Sentenza n. 265/1996
Questione dichiarata inammissibile · depositata il 19/07/1996 · relatore Massimo Vari
Norme in gioco
applicata al caso
- art. 2legge 549/1995
usata come parametro
- art. 3Costituzione
- art. 76Costituzione
- art. 115Costituzione
- art. 117Costituzione
- art. 118Costituzione
- art. 128Costituzione
- art. 1legge 142/1990
- art. 2legge 142/1990
Epigrafe
ha pronunciato la seguente Sentenza nel giudizio di legittimità costituzionale dell'art. 2, comma 46,
lettere d), e), f), e comma 47, lettera b), della legge 28 dicembre
1995, n. 549 (Misure di razionalizzazione della finanza pubblica),
promosso con ricorso della regione Toscana notificato il 26 gennaio
1996, depositato in cancelleria il 1 febbraio 1996 ed iscritto al n.

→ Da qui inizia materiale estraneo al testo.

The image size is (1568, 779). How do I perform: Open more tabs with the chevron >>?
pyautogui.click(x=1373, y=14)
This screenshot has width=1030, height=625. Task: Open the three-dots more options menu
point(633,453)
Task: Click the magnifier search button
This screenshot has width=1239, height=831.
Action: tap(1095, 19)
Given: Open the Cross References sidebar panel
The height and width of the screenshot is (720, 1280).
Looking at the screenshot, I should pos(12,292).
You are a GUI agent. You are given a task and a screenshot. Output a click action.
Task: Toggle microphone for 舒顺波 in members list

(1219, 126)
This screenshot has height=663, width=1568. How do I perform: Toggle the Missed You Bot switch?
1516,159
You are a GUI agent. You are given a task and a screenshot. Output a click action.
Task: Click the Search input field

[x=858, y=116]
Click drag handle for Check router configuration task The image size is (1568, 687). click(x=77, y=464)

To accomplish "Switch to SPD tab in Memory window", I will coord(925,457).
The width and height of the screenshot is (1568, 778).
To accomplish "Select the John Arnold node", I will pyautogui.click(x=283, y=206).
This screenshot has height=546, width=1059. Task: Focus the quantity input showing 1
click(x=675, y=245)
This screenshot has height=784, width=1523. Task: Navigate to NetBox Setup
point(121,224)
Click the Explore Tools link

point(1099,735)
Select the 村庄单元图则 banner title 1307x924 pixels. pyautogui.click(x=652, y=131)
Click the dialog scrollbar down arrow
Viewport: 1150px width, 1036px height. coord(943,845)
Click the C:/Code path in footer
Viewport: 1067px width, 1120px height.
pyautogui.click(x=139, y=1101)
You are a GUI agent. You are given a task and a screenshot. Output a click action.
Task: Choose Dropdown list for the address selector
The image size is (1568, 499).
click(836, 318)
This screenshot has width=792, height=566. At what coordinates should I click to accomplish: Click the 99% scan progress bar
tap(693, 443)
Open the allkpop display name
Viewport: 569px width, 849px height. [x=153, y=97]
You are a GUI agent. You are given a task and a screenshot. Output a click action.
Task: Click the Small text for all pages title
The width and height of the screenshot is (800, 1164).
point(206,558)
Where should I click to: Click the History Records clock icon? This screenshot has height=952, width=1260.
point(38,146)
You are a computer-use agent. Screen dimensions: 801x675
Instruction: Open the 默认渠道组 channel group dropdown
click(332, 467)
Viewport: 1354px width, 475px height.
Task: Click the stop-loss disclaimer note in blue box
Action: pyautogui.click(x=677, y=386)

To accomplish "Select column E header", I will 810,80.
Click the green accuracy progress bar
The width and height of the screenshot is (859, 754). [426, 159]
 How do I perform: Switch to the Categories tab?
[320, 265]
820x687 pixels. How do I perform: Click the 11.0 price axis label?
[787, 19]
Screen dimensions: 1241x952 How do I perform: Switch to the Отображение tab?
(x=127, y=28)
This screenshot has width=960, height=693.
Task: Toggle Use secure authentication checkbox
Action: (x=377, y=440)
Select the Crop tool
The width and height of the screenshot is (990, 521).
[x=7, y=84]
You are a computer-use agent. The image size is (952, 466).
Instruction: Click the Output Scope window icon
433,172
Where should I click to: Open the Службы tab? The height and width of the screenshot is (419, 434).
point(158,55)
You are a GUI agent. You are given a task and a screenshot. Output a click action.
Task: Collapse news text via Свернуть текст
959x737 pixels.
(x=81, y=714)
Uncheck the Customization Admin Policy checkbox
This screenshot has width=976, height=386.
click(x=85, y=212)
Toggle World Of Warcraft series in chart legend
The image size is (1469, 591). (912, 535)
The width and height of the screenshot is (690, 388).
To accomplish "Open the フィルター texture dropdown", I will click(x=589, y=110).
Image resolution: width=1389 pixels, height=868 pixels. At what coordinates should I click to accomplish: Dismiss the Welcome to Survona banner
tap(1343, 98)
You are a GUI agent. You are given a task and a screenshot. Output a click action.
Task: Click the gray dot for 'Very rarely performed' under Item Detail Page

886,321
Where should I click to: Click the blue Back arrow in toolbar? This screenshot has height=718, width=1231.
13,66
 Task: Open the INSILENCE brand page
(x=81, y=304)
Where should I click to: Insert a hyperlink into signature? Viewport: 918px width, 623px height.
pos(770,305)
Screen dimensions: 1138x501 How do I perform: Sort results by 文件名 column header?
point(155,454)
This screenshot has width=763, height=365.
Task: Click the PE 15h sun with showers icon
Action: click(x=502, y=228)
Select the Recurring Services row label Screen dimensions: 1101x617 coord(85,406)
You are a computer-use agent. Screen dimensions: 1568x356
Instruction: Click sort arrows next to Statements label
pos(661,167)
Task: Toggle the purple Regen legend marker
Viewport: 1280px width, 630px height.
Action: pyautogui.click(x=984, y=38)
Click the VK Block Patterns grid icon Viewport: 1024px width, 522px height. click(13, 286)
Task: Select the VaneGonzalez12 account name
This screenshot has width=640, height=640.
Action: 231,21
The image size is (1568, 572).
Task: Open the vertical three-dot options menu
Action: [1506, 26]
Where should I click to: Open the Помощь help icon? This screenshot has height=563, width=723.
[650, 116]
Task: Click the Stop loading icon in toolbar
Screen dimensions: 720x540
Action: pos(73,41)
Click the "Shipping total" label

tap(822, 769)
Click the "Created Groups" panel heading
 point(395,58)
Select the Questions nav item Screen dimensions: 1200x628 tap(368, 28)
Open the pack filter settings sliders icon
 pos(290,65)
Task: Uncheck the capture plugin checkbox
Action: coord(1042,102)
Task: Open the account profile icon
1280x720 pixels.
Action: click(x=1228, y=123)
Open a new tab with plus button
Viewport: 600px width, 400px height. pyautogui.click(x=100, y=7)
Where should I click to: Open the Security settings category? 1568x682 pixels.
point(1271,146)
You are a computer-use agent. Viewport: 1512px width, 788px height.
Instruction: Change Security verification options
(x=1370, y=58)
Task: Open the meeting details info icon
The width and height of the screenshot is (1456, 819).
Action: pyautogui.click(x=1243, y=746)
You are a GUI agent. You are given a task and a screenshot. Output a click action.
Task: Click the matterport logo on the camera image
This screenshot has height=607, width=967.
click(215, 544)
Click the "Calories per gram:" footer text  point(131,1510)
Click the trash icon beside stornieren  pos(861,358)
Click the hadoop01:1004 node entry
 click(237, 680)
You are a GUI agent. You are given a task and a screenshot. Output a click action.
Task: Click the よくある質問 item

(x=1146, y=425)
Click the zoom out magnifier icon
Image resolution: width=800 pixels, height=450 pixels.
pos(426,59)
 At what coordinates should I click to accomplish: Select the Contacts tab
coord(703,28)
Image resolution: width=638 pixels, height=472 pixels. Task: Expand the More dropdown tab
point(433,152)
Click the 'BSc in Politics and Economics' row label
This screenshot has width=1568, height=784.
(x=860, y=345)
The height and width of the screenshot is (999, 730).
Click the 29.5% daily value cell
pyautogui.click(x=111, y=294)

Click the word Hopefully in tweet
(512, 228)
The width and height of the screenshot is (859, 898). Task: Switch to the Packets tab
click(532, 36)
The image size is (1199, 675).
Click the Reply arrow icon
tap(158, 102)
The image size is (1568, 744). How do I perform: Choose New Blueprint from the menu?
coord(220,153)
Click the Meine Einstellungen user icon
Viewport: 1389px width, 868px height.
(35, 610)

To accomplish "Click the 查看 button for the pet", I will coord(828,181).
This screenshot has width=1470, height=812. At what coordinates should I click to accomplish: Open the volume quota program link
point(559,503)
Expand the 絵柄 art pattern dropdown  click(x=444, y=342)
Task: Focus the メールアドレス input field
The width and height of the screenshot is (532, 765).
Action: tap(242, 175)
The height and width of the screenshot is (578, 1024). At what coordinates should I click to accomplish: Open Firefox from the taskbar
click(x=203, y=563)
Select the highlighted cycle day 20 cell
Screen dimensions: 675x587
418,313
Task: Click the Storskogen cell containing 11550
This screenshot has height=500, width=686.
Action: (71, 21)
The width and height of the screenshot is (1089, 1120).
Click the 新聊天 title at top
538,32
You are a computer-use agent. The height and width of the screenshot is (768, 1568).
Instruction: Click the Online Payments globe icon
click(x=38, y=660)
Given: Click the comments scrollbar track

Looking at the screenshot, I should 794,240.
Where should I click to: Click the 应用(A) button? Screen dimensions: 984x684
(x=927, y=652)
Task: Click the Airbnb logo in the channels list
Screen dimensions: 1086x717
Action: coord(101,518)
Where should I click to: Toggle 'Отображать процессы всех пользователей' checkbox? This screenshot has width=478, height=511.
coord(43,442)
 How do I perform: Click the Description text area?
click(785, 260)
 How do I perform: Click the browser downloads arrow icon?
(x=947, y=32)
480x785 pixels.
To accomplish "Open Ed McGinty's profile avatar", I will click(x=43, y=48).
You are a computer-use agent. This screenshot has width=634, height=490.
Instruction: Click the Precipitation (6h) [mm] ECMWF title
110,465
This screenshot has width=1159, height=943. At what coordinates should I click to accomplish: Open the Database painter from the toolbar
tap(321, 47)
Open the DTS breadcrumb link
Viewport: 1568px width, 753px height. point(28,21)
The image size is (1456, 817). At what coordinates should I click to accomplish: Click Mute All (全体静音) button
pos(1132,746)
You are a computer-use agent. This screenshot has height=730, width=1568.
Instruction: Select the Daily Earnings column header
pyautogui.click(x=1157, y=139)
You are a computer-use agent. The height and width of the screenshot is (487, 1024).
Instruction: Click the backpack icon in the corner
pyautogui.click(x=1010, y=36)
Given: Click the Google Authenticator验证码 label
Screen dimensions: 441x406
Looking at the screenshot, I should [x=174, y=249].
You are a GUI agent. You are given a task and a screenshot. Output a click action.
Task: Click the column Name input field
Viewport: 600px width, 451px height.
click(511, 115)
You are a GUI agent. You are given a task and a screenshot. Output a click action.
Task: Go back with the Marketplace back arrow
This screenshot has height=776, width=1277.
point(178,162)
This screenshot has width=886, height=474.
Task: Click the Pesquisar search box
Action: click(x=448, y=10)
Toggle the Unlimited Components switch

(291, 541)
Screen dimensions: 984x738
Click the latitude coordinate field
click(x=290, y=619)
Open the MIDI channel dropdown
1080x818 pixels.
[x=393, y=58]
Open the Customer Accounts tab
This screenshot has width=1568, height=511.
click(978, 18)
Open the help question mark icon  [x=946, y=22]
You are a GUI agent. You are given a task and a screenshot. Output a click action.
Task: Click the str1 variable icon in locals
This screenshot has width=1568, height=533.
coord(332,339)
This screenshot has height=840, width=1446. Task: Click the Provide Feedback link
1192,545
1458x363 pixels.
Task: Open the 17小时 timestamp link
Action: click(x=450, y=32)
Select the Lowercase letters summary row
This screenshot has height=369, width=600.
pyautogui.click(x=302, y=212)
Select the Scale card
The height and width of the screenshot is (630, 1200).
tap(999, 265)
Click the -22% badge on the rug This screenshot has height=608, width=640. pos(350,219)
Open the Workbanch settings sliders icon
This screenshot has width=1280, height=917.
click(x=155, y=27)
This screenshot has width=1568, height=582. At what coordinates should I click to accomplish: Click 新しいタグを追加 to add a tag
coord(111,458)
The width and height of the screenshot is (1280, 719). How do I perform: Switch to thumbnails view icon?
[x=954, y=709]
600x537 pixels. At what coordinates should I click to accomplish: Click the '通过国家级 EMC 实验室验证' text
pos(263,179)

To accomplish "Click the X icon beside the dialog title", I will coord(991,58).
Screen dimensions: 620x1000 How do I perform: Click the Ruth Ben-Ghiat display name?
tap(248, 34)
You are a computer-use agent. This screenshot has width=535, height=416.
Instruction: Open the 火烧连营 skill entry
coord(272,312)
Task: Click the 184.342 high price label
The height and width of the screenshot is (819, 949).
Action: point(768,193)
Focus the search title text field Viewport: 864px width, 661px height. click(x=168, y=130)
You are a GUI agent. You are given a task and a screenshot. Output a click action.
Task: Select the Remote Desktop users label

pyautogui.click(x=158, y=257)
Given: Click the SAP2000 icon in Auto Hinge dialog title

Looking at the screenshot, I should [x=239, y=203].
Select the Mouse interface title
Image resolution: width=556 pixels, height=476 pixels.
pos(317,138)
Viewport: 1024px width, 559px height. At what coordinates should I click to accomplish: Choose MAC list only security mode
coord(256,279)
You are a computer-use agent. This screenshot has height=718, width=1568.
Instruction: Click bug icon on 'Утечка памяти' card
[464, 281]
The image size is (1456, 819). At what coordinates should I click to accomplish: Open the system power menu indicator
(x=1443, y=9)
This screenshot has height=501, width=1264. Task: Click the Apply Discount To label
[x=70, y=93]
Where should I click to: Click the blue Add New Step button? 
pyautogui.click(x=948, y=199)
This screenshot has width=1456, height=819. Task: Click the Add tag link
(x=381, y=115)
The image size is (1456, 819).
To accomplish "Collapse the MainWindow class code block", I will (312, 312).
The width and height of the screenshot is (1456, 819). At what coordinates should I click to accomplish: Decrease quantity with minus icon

2 del registro ricorsi 1996;
Visto l'atto di costituzione del Presidente del Consiglio dei
ministri;
Udito nell'udienza pubblica del 9 luglio 1996 il giudice relatore
Massimo Vari;
Uditi l'avvocato Vito Vacchi per la regione Toscana e l'avvocato
dello Stato Pier Giorgio Ferri per il Presidente del Consiglio dei
ministri.
Motivazione
Ritenuto in fatto
1. - Con ricorso notificato il 26 gennaio 1996, la regione Toscana
ha sollevato, in riferimento agli artt. 3, 76, 115, 117, 118 e 128
della Costituzione, nonché agli artt. 1, 2, comma quinto, 3, commi
primo e secondo, della legge 8 giugno 1990, n. 142, questione di
legittimità costituzionale dell'art. 2, comma quarantaseiesimo,
lettere d), e), f), e comma 47, lettera b), della legge 28 dicembre
1995, n. 549 (Misure di razionalizzazione della finanza pubblica).
Viene in primo luogo censurata la lettera d) del comma 46, che
prevede l'emanazione di decreti legislativi volti a delegare
ulteriori funzioni amministrative alle regioni, lamentando che detta
disposizione non chiarisca la natura (devolutiva-traslativa, o
"libera"), della delega stessa, la cui conformazione è rimessa per
intero alle valutazioni governative, senza che la lettera b) del
successivo comma 47 detti a tal fine alcun criterio per indirizzare
il legislatore delegato, in violazione degli artt. 76, 117 e 118
della Costituzione.
Forma oggetto di denuncia anche la lettera e) del comma 46, in
relazione all'art. 3 della legge n. 142 del 1990, che ha conferito
alle regioni il compito di organizzare l'esercizio delle funzioni
amministrative a livello locale attraverso i comuni e le province,
tramite l'identificazione, nelle materie di cui all'art. 117 della
Costituzione, degli interessi comunali e provinciali in rapporto alle
caratteristiche della popolazione e del territorio.
Secondo la ricorrente, la disposizione censurata, non tenendo conto
del ruolo spettante alla regione, viola gli artt. 115, 117, 118 e 128
della Costituzione, "così come attuati e completati dalla legge n.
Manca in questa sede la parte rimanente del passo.